Admin Panel Overview
Your SaaS needs a back-office from day one. SaasKitFy includes a complete admin panel so you never have to SSH into a server to manage users or change settings. From the moment you deploy, you have a full-featured control center for your platform -- user management, billing configuration, feature flags, system health, and more -- all accessible through a clean web interface.
Why This Matters
Without an admin panel, every operational task becomes an engineering ticket. A customer needs to be suspended? Someone opens a terminal and runs a database query. A setting needs to change? A developer edits a config file and redeploys. This does not scale. With SaasKitFy's admin panel, non-technical team members can handle day-to-day operations, and developers can focus on building product instead of running ad-hoc scripts.
Access Control: Two Roles, Separated by Design
The admin panel uses two global roles that are completely independent of organization roles. A super_admin is not automatically a member of any organization, and an organization owner has no admin panel access unless explicitly granted a global role.
super_admin -- Full Access
Super admins have unrestricted read and write access to every admin feature. They can manage users, change platform settings, modify billing plans, toggle feature flags, and delete organizations. This role is intended for founders, CTOs, and senior operations staff who need complete control over the platform.
support_agent -- Read-Only Access
Support agents can view all admin data -- users, organizations, audit logs, settings -- but cannot modify anything. This is critical for scaling your support team safely.
When to Use the Support Agent Role
As your SaaS grows, you will hire customer support staff who need to investigate issues: look up a user's account, check their organization's subscription status, or review audit logs to understand what happened. Without a read-only role, you would either have to give them full admin access (risky) or make engineers handle every support request (slow and expensive).
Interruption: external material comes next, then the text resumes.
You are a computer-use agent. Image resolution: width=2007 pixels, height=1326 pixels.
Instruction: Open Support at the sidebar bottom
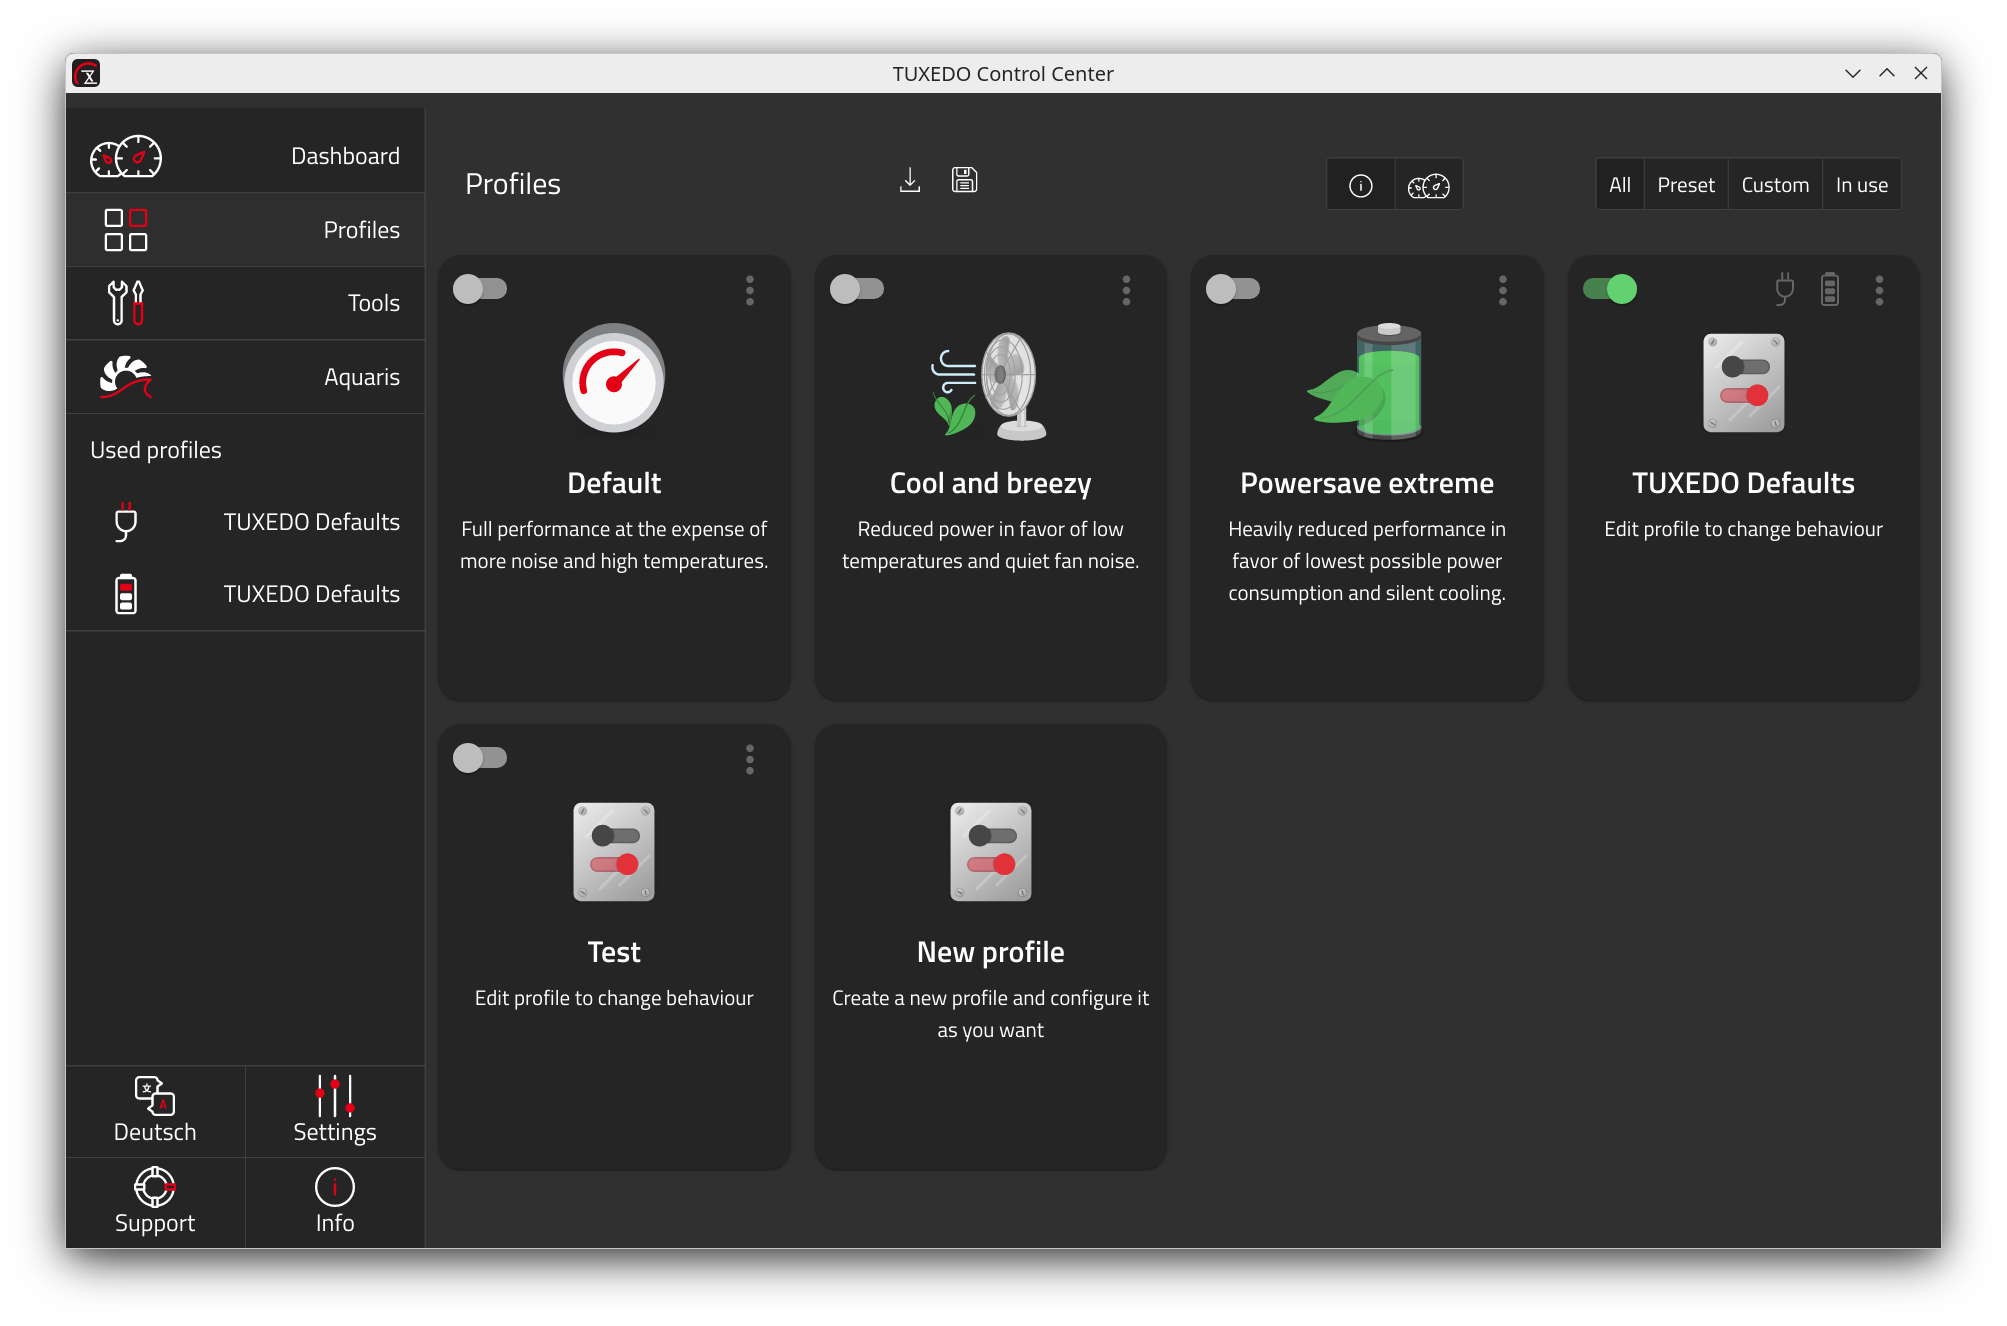tap(155, 1203)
The support_agent role lets your support team investigate and answer customer questions without any risk of accidentally suspending a user, changing a setting, or deleting data.
Routing and Middleware
All admin routes are prefixed with /admin and protected by two middleware layers:
Middleware: auth:sanctum, role:super_admin|support_agent
- Read routes (
GET) -- accessible by bothsuper_adminandsupport_agent - Write routes (
POST,PUT,PATCH,DELETE) -- restricted tosuper_adminonly
This means you never have to worry about permission checks inside individual controller methods for the read-vs-write distinction. The middleware handles it globally.
Controllers by Purpose
The admin panel is powered by 14 controllers, organized into four functional groups:
User and Organization Management
AdminUserController-- search, view, suspend, unsuspend, delete users, assign global roles, and impersonate accounts for debuggingAdminOrganizationController-- list, view, and delete organizations along with all their associated dataAdminRoleController-- manage global roles and permissions (super_admin, support_agent)AdminOrgRoleController-- define organization role templates (owner, admin, member) and their default permissions
Billing and Plans
AdminPlanController-- create, update, and archive subscription plans (free, starter, pro, enterprise), set pricing, define feature limits, and sync with StripeAdminUsageController-- view platform-wide usage metrics, identify organizations approaching their plan limits, and monitor consumption trends
Platform Configuration
AdminSettingsController-- manage 150+ platform-wide settings across categories: authentication methods, billing gateways, mail drivers, storage backends, branding, SEO, and moreAdminEmailTemplateController-- customize transactional email templates (welcome emails, password resets, invoices) with variables, preview, and test sendAdminFeatureFlagController-- create and manage feature flags with targeting rules (by plan, organization, user, or percentage rollout)
Monitoring and Operations
AdminDashboardController-- platform statistics, growth charts, signup velocity, and a quick-glance overview of system healthAdminAuditLogController-- view, search, and filter the complete audit trail of every significant action on the platformAdminQueueController-- monitor background job queues, view failed jobs, retry or delete them, and check worker statusAdminHealthController-- system health checks for database, Redis, mail, storage, and Stripe connectivityAdminCacheController-- view cache statistics, flush specific cache tags, or clear the entire cache when needed
Settings Architecture
The admin panel exposes 150+ configurable settings organized by category. All settings are persisted to the database via the AppSetting model, which means changes take effect immediately without any code changes or redeployment. When a super admin updates a setting in the admin panel, it is written to the app_settings table and the application reads the new value on the next request.
Settings categories include authentication (enable/disable OAuth providers, MFA requirements), billing (Stripe keys, tax configuration, trial periods), mail (SMTP credentials, sender addresses), storage (S3/R2 bucket configuration), branding (app name, logo, primary colors, support email), and many more. Each setting has a type (string, boolean, integer, JSON), a default value, and validation rules.
Frontend
The React frontend includes dedicated admin pages at /admin/* with its own layout, separate from the organization dashboard. The admin layout includes a sidebar navigation organized by the same four groups listed above, a top bar showing the current admin user, and breadcrumb navigation. Admin routes are protected on the frontend by checking the user's global role before rendering -- if a non-admin user tries to access /admin, they are redirected to their organization dashboard.